Wellstar Health System, which set up an urgent care clinic to replace the hospital services it shuttered at Atlanta Medical Center in East Point in May, is now making plans to shutter that clinic as well, according to health executives.

To care for those patients, Wellstar instead is investing $5 million in a primary care clinic next door, Southside Medical Center, according to Southside’s CEO.

Wellstar has shut down two emergency rooms this year, replacing one of them, AMC-South, with an urgent care clinic, Wellstar East Point Health Center. That clinic will now face a transition.

Wellstar will work with the clinic next door, Southside Medical Center, to beef up its services and capacity, said officials with Wellstar and Southside. As that happens, said Southside Medical Center CEO Dr. David Williams, Wellstar will close within the coming months after patients are transferred to Southside.

Southside’s hours will expand but likely won’t be 24 hours, Williams said.

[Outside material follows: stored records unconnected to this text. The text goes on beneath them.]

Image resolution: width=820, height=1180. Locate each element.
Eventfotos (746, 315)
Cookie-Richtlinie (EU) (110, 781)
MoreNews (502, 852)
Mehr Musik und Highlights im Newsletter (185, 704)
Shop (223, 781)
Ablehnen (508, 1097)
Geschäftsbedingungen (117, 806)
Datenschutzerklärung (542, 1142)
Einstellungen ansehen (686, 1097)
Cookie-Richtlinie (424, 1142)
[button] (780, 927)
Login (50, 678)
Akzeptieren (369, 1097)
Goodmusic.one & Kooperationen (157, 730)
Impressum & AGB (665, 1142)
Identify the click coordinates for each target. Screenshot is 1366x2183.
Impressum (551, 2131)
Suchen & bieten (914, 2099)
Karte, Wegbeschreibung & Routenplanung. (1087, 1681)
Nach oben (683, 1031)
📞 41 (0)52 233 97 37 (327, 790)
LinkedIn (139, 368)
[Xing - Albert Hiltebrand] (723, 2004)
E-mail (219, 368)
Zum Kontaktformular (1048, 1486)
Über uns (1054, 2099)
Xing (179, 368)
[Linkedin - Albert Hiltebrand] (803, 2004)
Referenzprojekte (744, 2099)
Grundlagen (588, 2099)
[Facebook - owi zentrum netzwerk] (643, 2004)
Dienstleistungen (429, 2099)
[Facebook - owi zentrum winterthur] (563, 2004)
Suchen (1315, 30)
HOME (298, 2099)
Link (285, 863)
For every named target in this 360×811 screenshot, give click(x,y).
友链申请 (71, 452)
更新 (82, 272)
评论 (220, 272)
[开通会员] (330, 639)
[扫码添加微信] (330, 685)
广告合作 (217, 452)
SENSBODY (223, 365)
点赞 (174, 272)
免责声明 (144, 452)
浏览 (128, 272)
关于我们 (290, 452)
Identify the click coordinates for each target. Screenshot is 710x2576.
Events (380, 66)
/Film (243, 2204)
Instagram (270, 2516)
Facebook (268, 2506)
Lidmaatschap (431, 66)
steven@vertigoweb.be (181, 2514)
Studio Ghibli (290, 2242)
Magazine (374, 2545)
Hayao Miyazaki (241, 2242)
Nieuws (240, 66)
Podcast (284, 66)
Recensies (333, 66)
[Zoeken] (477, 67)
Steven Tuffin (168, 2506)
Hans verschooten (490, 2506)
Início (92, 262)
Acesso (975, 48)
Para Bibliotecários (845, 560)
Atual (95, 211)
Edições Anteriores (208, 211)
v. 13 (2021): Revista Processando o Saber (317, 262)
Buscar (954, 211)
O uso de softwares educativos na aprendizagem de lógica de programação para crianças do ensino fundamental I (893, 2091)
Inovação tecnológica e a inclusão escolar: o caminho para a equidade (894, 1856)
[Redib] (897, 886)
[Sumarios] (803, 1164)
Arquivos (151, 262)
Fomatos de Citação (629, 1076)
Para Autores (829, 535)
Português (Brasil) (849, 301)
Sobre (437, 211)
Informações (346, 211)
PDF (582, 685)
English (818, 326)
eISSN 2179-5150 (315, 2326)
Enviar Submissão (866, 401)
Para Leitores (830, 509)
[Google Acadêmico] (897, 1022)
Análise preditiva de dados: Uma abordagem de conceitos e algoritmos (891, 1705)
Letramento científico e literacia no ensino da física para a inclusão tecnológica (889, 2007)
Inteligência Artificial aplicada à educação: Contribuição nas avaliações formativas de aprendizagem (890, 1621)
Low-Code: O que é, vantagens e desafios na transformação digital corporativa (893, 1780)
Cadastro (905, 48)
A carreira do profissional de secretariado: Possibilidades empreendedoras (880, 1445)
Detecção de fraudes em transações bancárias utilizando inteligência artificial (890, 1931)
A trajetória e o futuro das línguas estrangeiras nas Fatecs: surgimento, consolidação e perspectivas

Wellstar would not confirm or deny that it planned to close East Point Health Center. In a written statement to the Atlanta Journal-Constitution, Wellstar pointed out that East Point Health Center is currently open. “We are collaborating with Southside to deliver care to patients in the South Fulton community, and actively working with them to help patients find an ongoing medical home for treatment of their chronic and primary care needs and to increase access points to care,” the statement said.

Both Williams and Wellstar said the majority of patients there don’t need an ER, and will benefit from more types of doctors and medical services at Southside than they could previously get.

“We will provide them with a medical home,” Williams said. “At the end of the day, I think these patients will receive better care.”

Both hospital closures, of AMC-South and AMC on Boulevard in ‘Atlanta, have drawn fierce criticism from local advocates. South Fulton Mayor Khalid Kamau said the closure of the East Point emergency room would leave his citizens without a critical resource. Atlanta Mayor Andre Dickens has taken the Atlanta closure on as a major issue.

“Wellstar said they don’t want to be in the business of urban health care. That’s essentially what they said,” said Dickens.

The Atlanta mayor is also attempting to prevent Wellstar from profiting off the sale of AMC’s land.

According to Wellstar Medical Group senior vice president Sophia McIntyre, Wellstar will keep open three primary care offices: its Inman Krog office on DeKalb Avenue, its Princeton Lakes office in Camp Creek Medical Center, and its office in Morrow. It will close family medicine practices in East Point; on Amsterdam Avenue near Virginia-Highlands; and on Cascade Road. Several other medical practices associated with AMC will close as well.

Wellstar officials said they were mailing letters to all patients who had been patients at the closing clinics.

Wellstar and Southside officials told the AJC that the $5 million to Southside would be given in pieces through 2026. Part will go immediately to new construction, adding at least eight new exam rooms and paying for additional staff. The rest will come until 2026, in the hopes the clinic can eventually support itself without Wellstar’s help.

“WellStar understands the imperatives to partner with multiple entities to better serve the community,” said McIntyre. Wellstar told the AJC that approximately 19,600 patients are served by the clinics that are remaining open, while about 10,000 patients are served by the clinics that are closing.

Wellstar said the changes “will focus on expanding access to preventive, whole-person care and chronic disease support, rather than treating patients episodically when they are acutely sick or injured without guaranteed follow up.”

That was the problem with Wellstar Atlanta Medical Center-South in East Point and the main AMC facility in on Boulevard, Wellstar said: too many patients showed up to the ER as their first and only point of care, without going to a primary care doctor first. Seeing a primary care doctor allows patients to manage an illness or a condition and prevent it from becoming dire. Instead, patients who waited to go to the ER saw their problems get much worse than they needed to. In addition, such care is expensive for hospitals to provide, as it is not well reimbursed by insurance companies or often happens with patients who have no insurance at all.

Wellstar said AMC lost $107 million in the last year alone. Documents filed with state and federal agencies show AMC losing money each of the four previous years, from just over $1 million on up.